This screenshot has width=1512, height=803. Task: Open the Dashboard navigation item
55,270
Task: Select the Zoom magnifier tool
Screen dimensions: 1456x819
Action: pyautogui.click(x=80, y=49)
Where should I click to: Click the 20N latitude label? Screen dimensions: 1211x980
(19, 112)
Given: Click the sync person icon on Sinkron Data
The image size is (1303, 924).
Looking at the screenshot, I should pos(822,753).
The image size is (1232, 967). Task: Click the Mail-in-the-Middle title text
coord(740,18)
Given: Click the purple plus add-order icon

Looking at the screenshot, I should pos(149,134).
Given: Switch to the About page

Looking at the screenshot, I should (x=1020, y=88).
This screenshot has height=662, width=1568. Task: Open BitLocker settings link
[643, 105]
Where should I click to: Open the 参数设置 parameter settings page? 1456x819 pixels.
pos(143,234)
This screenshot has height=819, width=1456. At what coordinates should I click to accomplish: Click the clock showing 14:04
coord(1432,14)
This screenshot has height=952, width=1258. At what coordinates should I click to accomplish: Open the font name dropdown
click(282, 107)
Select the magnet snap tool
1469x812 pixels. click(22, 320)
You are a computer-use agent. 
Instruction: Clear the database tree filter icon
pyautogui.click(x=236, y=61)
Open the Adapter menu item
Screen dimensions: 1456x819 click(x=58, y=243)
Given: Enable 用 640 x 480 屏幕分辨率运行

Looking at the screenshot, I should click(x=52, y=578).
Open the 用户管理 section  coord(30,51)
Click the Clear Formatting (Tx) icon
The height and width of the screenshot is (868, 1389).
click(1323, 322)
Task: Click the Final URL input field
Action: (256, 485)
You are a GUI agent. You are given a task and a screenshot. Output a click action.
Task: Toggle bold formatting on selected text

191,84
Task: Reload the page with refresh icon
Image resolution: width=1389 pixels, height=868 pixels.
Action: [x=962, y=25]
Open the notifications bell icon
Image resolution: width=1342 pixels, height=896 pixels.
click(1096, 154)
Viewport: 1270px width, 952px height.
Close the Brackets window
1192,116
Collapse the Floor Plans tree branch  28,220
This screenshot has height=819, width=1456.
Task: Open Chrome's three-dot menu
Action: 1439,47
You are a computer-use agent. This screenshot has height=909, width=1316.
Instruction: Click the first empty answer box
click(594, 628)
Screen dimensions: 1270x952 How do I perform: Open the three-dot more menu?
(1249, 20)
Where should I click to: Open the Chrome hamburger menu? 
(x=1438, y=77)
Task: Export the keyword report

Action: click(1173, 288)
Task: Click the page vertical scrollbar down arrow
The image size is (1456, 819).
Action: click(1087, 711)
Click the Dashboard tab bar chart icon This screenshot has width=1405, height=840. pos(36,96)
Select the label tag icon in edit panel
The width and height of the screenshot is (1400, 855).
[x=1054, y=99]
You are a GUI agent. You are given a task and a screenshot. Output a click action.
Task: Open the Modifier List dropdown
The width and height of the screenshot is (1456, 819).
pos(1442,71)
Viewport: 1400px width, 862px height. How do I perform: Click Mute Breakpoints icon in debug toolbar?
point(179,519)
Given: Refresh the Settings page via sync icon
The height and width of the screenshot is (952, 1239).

....

Start with the line above that contains "Task: Reload the page with refresh icon" and end with the line that contains "Task: Click the page". Write out those lines exactly, and only those.

Output of the task
Task: Reload the page with refresh icon
Image resolution: width=1389 pixels, height=868 pixels.
Action: [x=962, y=25]
Open the notifications bell icon
Image resolution: width=1342 pixels, height=896 pixels.
click(1096, 154)
Viewport: 1270px width, 952px height.
Close the Brackets window
1192,116
Collapse the Floor Plans tree branch  28,220
This screenshot has height=819, width=1456.
Task: Open Chrome's three-dot menu
Action: 1439,47
You are a computer-use agent. This screenshot has height=909, width=1316.
Instruction: Click the first empty answer box
click(594, 628)
Screen dimensions: 1270x952 How do I perform: Open the three-dot more menu?
(1249, 20)
Where should I click to: Open the Chrome hamburger menu? 
(x=1438, y=77)
Task: Export the keyword report

Action: click(1173, 288)
Task: Click the page vertical scrollbar down arrow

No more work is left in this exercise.